I wrote a tiny utility for performing a Fisher–Yates shuffle here. At first I wrote this using System.Random and StdGen but was informed this was supposedly extremely slow. I then updated to use this library here. Surprisingly this led to worse performance on every experiment that I ran. Is this the wrong use case for this library (e.g. generating a million Ints between from i to 1000000 as i goes from 1 to 999999)? Or am I doing something else wrong? I did make sure to only generate a single generator but I am not very informed about the ins-and-outs of RNG and so this might simply be an inappropriate use case.

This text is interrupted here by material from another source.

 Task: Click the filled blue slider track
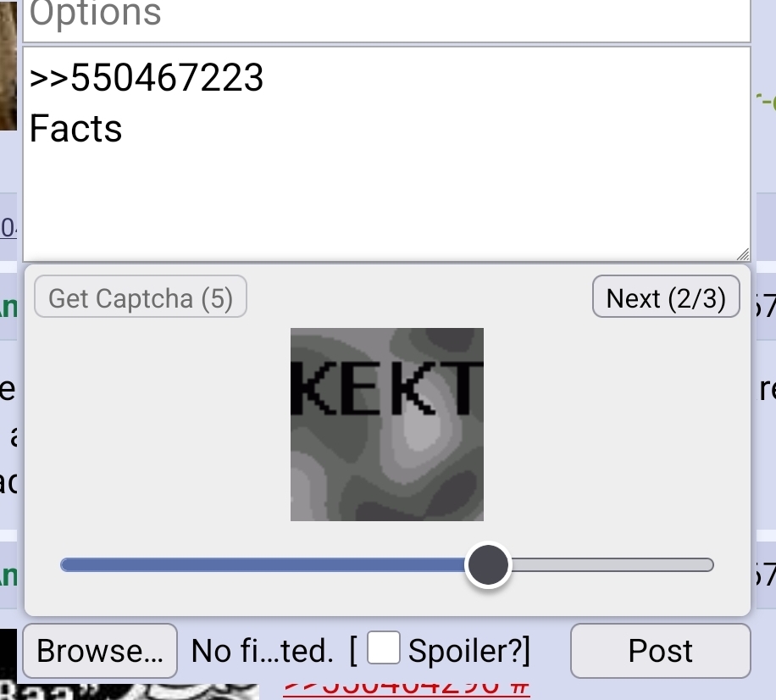[x=263, y=565]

Shimuuar commented 5 years ago

I only glanced at code. I can't see anything obviously wrong but I suspect that problem is lack of specialization. You could try to add INLINE/SPECIALIZE pragmas to the worker functions in Mutable.Shuffle

sheaf commented 5 years ago

Here's a simplistic benchmark: BenchShuffle.zip. Switch the random number generator on line 40 of BenchShuffle.hs, and switch to the corresponding branch of @Boarders' perfect-vector-shuffle library in the cabal.project file, to compare MWC with System.Random. The results I have obtained are as follows:

random-1.1

shuffle/10^6
                    | lower bound | estimate | upper bound
OLS regression      | 1.31 s      | 1.32 s   | 1.34 s
R² goodness-of-fit  | 1.000       | 1.000    | 1.000
Mean execution time | 1.30 s      | 1.31 s   | 1.31 s
Standard deviation  | 6.10 ms     | 7.48 ms  | 8.56 ms

mwc-random-0.14.0.0

shuffle/10^6
                    | lower bound | estimate | upper bound
OLS regression      | 1.94 s      | 1.97 s   | 1.98 s
R² goodness-of-fit  | 1.000       | 1.000    | 1.000
Mean execution time | 1.97 s      | 1.98 s   | 1.98 s
Standard deviation  | 2.76 ms     | 4.49 ms  | 5.48 ms

and for comparison tf-random-0.5:

shuffle/10^6
                     | lower bound | estimate | upper bound
OLS regression       | 970 ms      | 1.05 s   | 1.08 s
R² goodness-of-fit   | 0.999       | 0.999    | 1.000
Mean execution time  | 1.04 s      | 1.05 s   | 1.06 s
Standard deviation   | 10.6 ms     | 12.7 ms  | 14.0 ms
Boarders commented 5 years ago

@Shimuuar : Adding INLINE, SPECIALISE, INLINEABLE and the ghc-options -fexpose-all-unfoldings and -fspecialize-aggressively seems to make no difference and it is still significantly slower than System.Random without any of those added (it also does not seem to affect the performance if I add those pragmas there though).

Shimuuar commented 4 years ago

I tried to reproduce issue and wasn't able to build reproducer. Is this still actual?